Can This Nuke be Restarted?

April 27, 2023

I’ve tracked the Palisades Nuclear Plant since it was first being constructed – a troubled process.
During the construction phase, the Utility, then known as Consumers Power, sued the contractor, Bechtel, saying that defects in the construction process rendered the facility, one attorney told me – “a dangerous instrumentality”.
Nonetheless, Palisades, sited on the Michigan shore of Lake Michigan a couple hours north of Chicago, went into service, but the road was bumpy. Engineers encountered a number of then poorly understood problems, including corrosion of heat exchangers, so called “Green Grunge” that seemed to be exacerbated by the interaction of exotic alloys with high radiation.
For several years in the early 80s, Palisades availability was as low as 8 percent.
But over time, engineers worked the bugs out and were able to operate successfully. The plant was sold to a third party operator, and performed more or less steadily and economically for decades, until the last few years, when yet another operator took over, intending to manage shutdown and decommissioning.
At that point, anxieties about the need for carbon free power lead to several attempts to secure federal funding to keep the plant open. Those efforts failed, and the plant was abruptly closed in May 2022, due to some problems with seals on control rods.

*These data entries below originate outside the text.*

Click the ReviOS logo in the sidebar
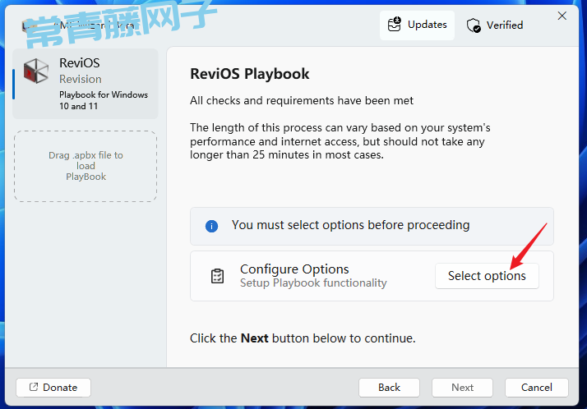Screen dimensions: 587x409 coord(36,71)
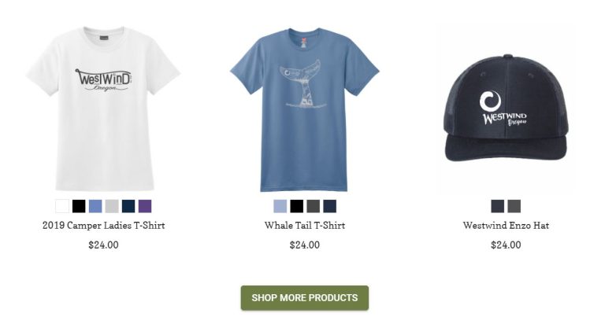Choose light gray swatch under Camper Ladies T-Shirt
The height and width of the screenshot is (324, 605).
112,206
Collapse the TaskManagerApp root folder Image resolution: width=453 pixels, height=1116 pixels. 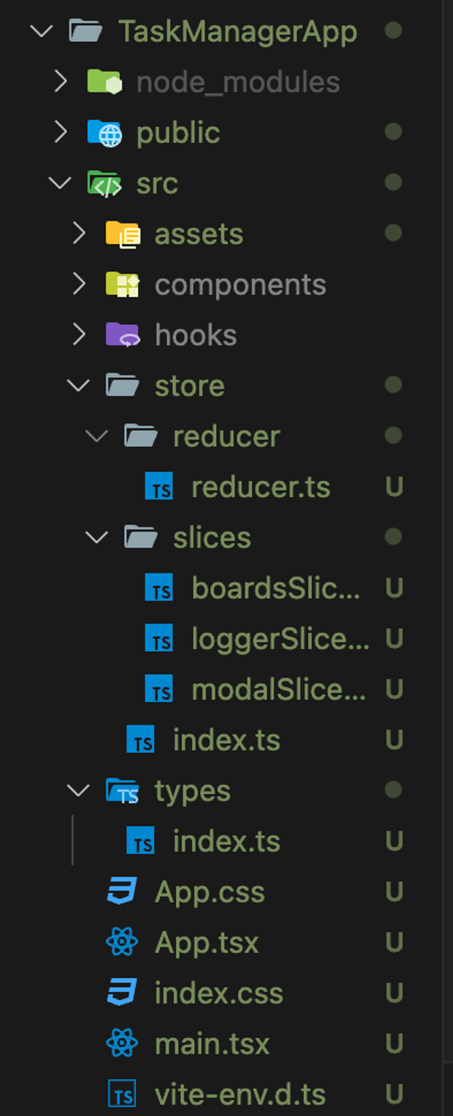pyautogui.click(x=42, y=31)
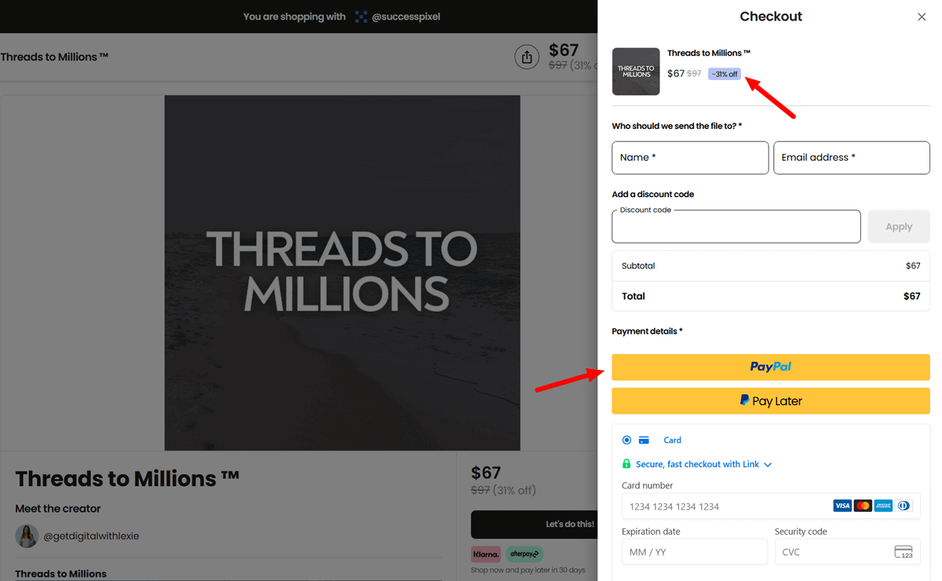
Task: Select the Card payment method tab
Action: 672,440
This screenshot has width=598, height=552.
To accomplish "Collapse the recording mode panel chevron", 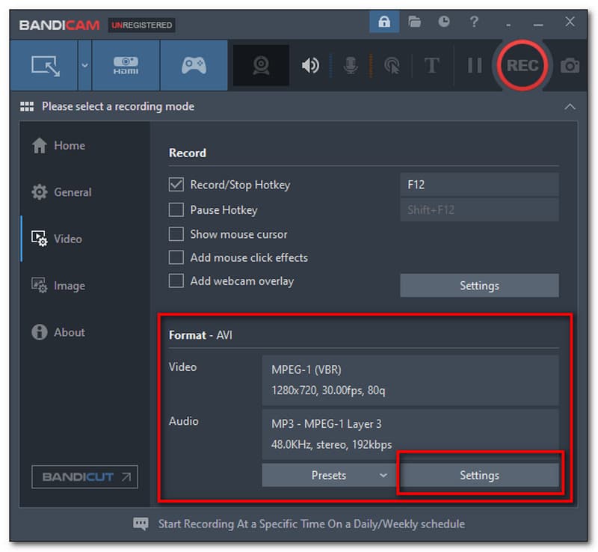I will [570, 106].
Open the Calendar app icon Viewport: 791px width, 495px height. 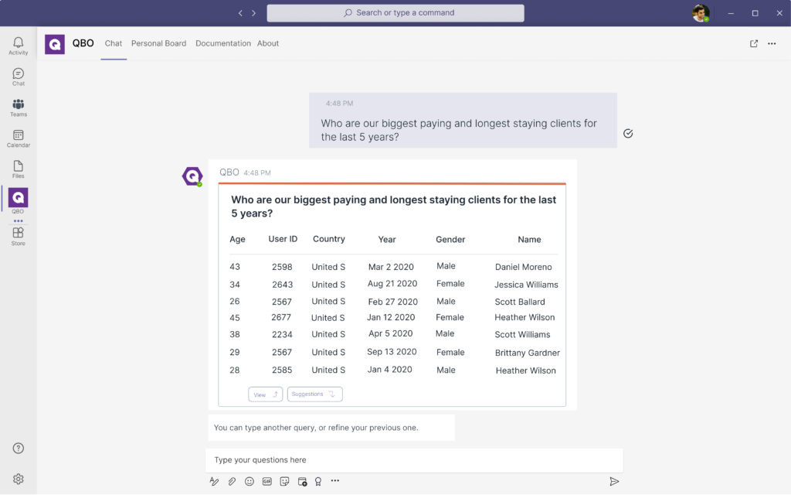[19, 138]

Now there are efforts to restart, something that has never been done before with a plant of this type.

Detroit News:

The Florida-based owner of a shuttered nuclear power plant on the shores of Lake Michigan is asking the State of Michigan for roughly $300 million in taxpayer assistance to help it restart operations at the Palisades Nuclear Generating Station.

Holtec International approached a few regional lawmakers recently about the plan, but a formal request has not yet been made to the state, said Rep. Joey Andrews, a St. Joseph Democrat who represents Covert Township in Van Buren County, where the nuclear plant is located.

“It’s bridge money to help them get from ending the decommissioning process to beginning operating against,” Andrews said of the funding request, which was first reported by The Herald-Palladium.

The more than 50-year-old plan was decommissioned by then-owner Entergy Nuclear last year before the company sold the facility to Holtec. The nuclear power plant shut down last May.

Holtec said it was approached by the state last month to restart the plant to address “the need for zero-emission clean energy.” Representatives for the energy company presented plans last month to resume operations at the plant to the U.S. Nuclear Regulatory Commission.

On Wednesday, the company said it was hopeful it’s discussions with the federal government and state would “produce a winning solution.”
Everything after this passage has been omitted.